▶ What this task involves
The answer must be a single number: how many lines of the records below contain "will".

········

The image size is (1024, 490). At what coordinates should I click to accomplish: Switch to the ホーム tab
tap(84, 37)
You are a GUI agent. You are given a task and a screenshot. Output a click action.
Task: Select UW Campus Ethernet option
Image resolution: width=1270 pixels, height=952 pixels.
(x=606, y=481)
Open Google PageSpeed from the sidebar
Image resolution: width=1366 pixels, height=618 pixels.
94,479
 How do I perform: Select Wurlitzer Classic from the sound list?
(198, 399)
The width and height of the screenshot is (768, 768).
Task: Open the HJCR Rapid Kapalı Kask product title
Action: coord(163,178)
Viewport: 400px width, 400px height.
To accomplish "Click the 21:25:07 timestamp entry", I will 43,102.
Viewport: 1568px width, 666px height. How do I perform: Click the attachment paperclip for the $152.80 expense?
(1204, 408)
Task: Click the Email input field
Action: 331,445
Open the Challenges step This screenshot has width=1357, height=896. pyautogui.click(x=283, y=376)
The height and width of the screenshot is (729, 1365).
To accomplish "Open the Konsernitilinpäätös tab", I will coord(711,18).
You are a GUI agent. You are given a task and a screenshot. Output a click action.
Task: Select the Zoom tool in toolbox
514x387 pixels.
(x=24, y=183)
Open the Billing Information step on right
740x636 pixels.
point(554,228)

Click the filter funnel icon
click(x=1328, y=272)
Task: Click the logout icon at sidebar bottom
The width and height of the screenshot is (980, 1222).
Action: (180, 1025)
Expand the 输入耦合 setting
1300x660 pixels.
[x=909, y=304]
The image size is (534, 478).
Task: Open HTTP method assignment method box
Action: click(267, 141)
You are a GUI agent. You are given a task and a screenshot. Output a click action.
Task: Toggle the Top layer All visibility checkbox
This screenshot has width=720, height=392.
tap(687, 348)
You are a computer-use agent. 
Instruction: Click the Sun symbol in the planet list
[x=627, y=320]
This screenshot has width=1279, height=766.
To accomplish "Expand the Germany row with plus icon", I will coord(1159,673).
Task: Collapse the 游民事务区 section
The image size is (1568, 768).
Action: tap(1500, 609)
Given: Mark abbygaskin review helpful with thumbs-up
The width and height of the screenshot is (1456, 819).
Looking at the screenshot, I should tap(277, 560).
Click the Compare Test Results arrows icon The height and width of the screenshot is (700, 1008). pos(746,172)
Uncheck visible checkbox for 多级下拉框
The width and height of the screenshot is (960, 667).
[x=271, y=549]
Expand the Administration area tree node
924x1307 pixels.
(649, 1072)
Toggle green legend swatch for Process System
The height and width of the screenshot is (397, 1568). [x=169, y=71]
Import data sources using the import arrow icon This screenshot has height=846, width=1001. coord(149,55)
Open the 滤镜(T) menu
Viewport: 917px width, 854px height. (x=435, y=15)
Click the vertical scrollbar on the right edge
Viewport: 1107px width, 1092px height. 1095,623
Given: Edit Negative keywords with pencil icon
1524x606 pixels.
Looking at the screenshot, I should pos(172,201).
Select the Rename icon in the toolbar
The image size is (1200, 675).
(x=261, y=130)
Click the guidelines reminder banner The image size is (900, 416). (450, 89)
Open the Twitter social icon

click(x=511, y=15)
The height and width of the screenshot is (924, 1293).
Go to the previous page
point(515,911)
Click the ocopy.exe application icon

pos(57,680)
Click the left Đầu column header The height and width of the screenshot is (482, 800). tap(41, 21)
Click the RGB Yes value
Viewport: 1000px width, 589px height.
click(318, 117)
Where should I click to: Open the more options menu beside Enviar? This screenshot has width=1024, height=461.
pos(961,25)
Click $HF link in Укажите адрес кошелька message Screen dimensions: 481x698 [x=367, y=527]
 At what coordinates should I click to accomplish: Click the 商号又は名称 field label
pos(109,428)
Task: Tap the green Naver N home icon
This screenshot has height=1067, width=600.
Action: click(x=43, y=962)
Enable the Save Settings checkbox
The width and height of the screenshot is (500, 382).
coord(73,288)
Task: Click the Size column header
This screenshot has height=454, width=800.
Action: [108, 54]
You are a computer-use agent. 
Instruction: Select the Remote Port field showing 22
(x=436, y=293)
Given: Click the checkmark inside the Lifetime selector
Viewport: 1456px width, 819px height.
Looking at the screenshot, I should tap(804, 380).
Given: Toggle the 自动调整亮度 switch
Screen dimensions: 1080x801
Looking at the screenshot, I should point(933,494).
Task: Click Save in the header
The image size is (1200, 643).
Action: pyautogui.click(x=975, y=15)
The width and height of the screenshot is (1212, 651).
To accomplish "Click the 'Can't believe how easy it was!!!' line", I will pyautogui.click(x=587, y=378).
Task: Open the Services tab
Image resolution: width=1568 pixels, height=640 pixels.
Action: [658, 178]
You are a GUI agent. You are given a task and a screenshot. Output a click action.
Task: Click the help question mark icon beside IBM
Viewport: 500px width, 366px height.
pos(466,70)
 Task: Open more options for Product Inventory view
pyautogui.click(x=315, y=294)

········

▶ Exercise solution
4